MATERIAL SUPPLIED |
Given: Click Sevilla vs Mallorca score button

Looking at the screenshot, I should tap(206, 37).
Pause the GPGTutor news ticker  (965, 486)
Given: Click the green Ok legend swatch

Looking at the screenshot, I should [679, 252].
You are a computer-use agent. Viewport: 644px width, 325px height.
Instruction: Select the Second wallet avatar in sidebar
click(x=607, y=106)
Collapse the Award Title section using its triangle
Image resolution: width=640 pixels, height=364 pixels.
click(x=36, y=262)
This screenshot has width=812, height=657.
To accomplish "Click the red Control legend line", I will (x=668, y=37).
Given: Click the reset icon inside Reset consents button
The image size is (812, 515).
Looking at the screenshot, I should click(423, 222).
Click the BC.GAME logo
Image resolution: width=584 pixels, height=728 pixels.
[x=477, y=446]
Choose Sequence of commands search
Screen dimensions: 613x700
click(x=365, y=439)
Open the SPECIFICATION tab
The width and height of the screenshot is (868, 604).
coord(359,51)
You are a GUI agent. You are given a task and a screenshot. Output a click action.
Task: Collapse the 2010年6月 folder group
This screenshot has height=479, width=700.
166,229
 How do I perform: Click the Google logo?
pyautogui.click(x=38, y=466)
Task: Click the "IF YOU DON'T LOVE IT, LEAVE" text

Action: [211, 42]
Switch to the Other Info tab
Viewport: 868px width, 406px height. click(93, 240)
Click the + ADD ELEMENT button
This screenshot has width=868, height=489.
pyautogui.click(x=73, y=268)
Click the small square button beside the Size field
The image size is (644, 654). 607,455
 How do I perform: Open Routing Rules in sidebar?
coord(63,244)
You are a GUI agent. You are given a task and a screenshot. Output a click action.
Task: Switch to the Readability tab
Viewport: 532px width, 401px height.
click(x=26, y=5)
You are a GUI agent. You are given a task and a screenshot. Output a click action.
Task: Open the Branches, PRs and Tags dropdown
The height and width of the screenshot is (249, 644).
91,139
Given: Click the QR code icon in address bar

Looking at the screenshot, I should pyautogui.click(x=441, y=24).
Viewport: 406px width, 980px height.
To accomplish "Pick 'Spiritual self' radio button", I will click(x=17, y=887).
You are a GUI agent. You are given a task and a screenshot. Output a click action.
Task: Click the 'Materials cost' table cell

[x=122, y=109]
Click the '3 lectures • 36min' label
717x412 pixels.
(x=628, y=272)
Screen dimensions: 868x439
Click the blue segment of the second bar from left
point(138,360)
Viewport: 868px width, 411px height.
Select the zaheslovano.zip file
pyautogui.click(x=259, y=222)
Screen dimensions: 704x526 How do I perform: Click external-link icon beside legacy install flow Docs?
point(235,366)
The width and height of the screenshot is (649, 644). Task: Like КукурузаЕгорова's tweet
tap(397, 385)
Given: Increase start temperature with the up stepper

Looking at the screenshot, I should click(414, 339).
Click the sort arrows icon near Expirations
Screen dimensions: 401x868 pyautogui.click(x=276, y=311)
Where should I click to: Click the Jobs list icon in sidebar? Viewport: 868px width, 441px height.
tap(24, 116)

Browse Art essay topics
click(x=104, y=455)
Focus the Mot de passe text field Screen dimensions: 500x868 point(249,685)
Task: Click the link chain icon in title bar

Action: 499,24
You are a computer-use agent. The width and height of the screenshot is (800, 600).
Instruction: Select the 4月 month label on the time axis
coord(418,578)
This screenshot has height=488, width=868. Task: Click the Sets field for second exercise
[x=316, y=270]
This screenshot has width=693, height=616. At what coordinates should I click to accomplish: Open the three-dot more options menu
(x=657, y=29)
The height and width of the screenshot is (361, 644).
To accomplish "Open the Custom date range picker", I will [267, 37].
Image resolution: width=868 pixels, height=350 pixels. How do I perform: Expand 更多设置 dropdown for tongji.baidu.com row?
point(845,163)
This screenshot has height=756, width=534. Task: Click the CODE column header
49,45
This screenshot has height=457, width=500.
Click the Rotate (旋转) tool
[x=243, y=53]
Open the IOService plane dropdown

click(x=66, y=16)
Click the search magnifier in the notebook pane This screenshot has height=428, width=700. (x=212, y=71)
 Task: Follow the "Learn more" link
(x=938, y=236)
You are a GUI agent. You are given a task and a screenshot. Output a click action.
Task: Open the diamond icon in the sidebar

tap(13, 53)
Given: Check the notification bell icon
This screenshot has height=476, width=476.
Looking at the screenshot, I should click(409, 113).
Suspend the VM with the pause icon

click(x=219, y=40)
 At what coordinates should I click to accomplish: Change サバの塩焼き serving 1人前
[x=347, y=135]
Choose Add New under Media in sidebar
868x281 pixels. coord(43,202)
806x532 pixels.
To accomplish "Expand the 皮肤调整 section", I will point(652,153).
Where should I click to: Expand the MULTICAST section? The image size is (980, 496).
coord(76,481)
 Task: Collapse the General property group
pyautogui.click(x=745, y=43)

ACTION ITEM |
Each line from the one containing "This screenshot has height=488, width=868." to the end of the listing above should be copied exactly, and nothing else.

WRITTEN SOLUTION |
This screenshot has height=488, width=868. Task: Click the Sets field for second exercise
[x=316, y=270]
This screenshot has width=693, height=616. At what coordinates should I click to accomplish: Open the three-dot more options menu
(x=657, y=29)
The height and width of the screenshot is (361, 644).
To accomplish "Open the Custom date range picker", I will [267, 37].
Image resolution: width=868 pixels, height=350 pixels. How do I perform: Expand 更多设置 dropdown for tongji.baidu.com row?
point(845,163)
This screenshot has height=756, width=534. Task: Click the CODE column header
49,45
This screenshot has height=457, width=500.
Click the Rotate (旋转) tool
[x=243, y=53]
Open the IOService plane dropdown

click(x=66, y=16)
Click the search magnifier in the notebook pane This screenshot has height=428, width=700. (x=212, y=71)
 Task: Follow the "Learn more" link
(x=938, y=236)
You are a GUI agent. You are given a task and a screenshot. Output a click action.
Task: Open the diamond icon in the sidebar

tap(13, 53)
Given: Check the notification bell icon
This screenshot has height=476, width=476.
Looking at the screenshot, I should click(409, 113).
Suspend the VM with the pause icon

click(x=219, y=40)
 At what coordinates should I click to accomplish: Change サバの塩焼き serving 1人前
[x=347, y=135]
Choose Add New under Media in sidebar
868x281 pixels. coord(43,202)
806x532 pixels.
To accomplish "Expand the 皮肤调整 section", I will point(652,153).
Where should I click to: Expand the MULTICAST section? The image size is (980, 496).
coord(76,481)
 Task: Collapse the General property group
pyautogui.click(x=745, y=43)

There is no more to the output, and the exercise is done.